Schauspieler Andreas Schmidt: "Outsider mit Hang zur Gewalt"
"Ich würde gerne mal einen nicht mordenden Familienvater spielen", sagt Andreas Schmidt. Leider besetzt man ihn immer anders. Etwa als tragischen Aufreißer in "Fleisch ist mein Gemüse".
taz: Herr Schmidt, "Schuld und Sühne" von Dostojewski hat Ihr Leben gerettet. Warum?
Weil dieses Buch mir gezeigt hat, dass Kunst ein Ausweg aus einer negativen Gedankenwelt sein kann. Ich bin unter schwierigen sozialen Bedingungen aufgewachsen, und habe durch Bücher gemerkt, dass es Leute gibt, die in der Lage sind, sich aus vielleicht ähnlichen Nöten raus zu schreiben. Meine Gedanken in Büchern wiederzufinden, hat mich mit der Welt versöhnt.
Konnten Sie diese Begeisterung teilen?
Kaum. Ich hatte einen Freund, mit dem ich philosophische Gedanken ausgetauscht habe, aber das haben wir größtenteils aus uns selbst geschöpft und nicht aus Kant oder Nietzsche. Im Grunde habe ich - von wenigen Ausnahmen abgesehen - erst an der Uni Menschen kennengelernt, die Lesen auch als ein Muss für sich begriffen haben, die wie ich durch Bücher intime Freunde gefunden haben, die wir niemals gesehen haben.
Welcher dieser Freunde liegt Ihnen besonders am Herzen?
Philip Roth finde ich ganz großartig.
Warum?
Ich bin ein Fan von jüdischer amerikanischer Literatur, weil die so wenig ideologisch ist, so bodenständig und trotzdem unglaublich brillant und intellektuell auf hohem Niveau. Und besonders Roth traut sich so viel: "Sabbaths Theater" etwa, mein Lieblingsbuch von ihm, ist mir beim Lesen ein paar Mal aus der Hand gefallen, weil ich gedacht habe: So was darf man doch noch nicht mal denken. Und Roth schreibt das auf. Dieser Mut beeindruckt mich sehr.
Was für Sie in Ihrer Jugend die Literatur war, ein Mittel zur Emanzipation von Ihrer Umwelt, war für Heinz Strunk, den Autor von "Fleisch ist mein Gemüse", die Musik.
Stimmt. Ein Stück weit hat ihm wahrscheinlich diese ganze Schützenfestmuckerei mit den "Tiffanys" das Leben gerettet, aber wohl auch Literatur: Botho Strauß, zum Beispiel. Den würde ich allerdings für mich nicht in Anspruch nehmen wollen.

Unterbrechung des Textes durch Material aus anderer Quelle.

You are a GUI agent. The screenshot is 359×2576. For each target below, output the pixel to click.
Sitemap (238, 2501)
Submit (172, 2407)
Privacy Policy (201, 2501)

In der Verfilmung von "Fleisch ist mein Gemüse" spielen Sie Gurki, den Bandleader der Tanzkapelle "Tiffanys", den es wirklich gibt. Haben Sie Ihn kennengelernt?

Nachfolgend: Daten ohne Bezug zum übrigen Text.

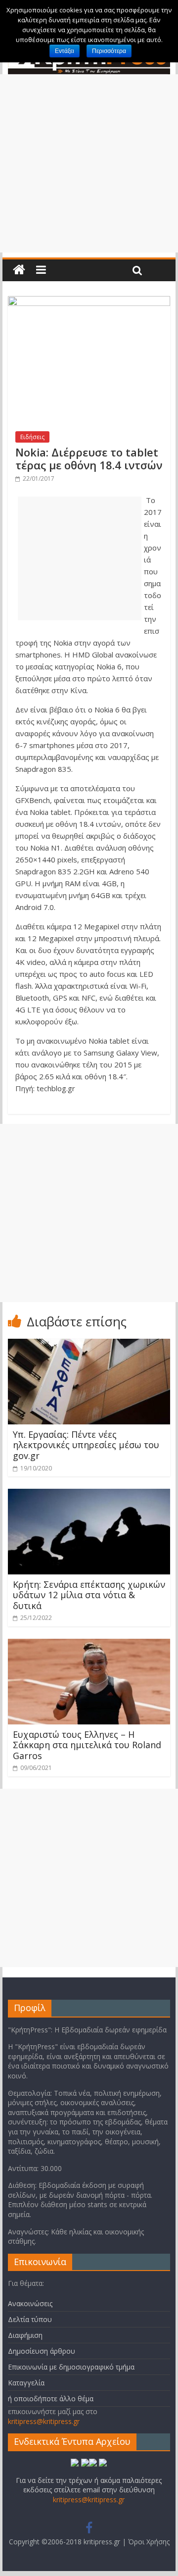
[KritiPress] (19, 270)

Nein, aber ich habe ihn mal kurz gesehen. Er hat einen Musikwarenladen, an dem wir während der Aufnahmen vorbeigefahren sind.
Nur vorbeigefahren?
Ja, ich war mir nicht sicher, ob es förderlich gewesen wäre, ihm offiziell zu begegnen, weil ich nicht wusste, wie er Buch und Film gegenüber steht. Aber sehen wollte ich ihn, wo wir schon mal in der Nähe waren. Und er sah relativ normal aus.

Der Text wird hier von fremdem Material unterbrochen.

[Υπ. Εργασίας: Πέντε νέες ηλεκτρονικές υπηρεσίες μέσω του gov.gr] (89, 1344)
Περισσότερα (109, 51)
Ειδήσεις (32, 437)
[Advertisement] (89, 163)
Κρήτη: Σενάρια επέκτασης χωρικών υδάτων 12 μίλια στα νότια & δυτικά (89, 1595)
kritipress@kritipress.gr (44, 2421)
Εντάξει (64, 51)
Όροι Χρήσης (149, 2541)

Was man von der Figur in Buch und Film nicht unbedingt sagen kann. Dieser Gurki hält sich für den Allertollsten
...Gurki ist doch auch was ganz Tolles.
Nun ja, man könnte auch sagen, dass er an Selbstüberschätzung leidet und ziemlich prollig ist - wie die meisten Figuren, die Sie spielen. Warum werden Sie so gerne gegen Ihren Typ besetzt?
Aus Gewohnheit. Leute haben mich als Outsider mit Hang zur Gewalt gesehen und denken, das funktioniert, also machen wir das wieder. Die Identifikation mit diesen Typen ging manchmal so weit, dass Leute, die nur meine Rollen kannten, Angst hatten, sich mit mir zu treffen, weil sie nicht einschätzen konnten, wie ich bin - kein Scherz. Im Filmgeschäft allerdings ist es erst einmal gut, eine Ecke zu haben; später dann aber ist es auch gut, diese Ecke zu erweitern oder gar loszuwerden.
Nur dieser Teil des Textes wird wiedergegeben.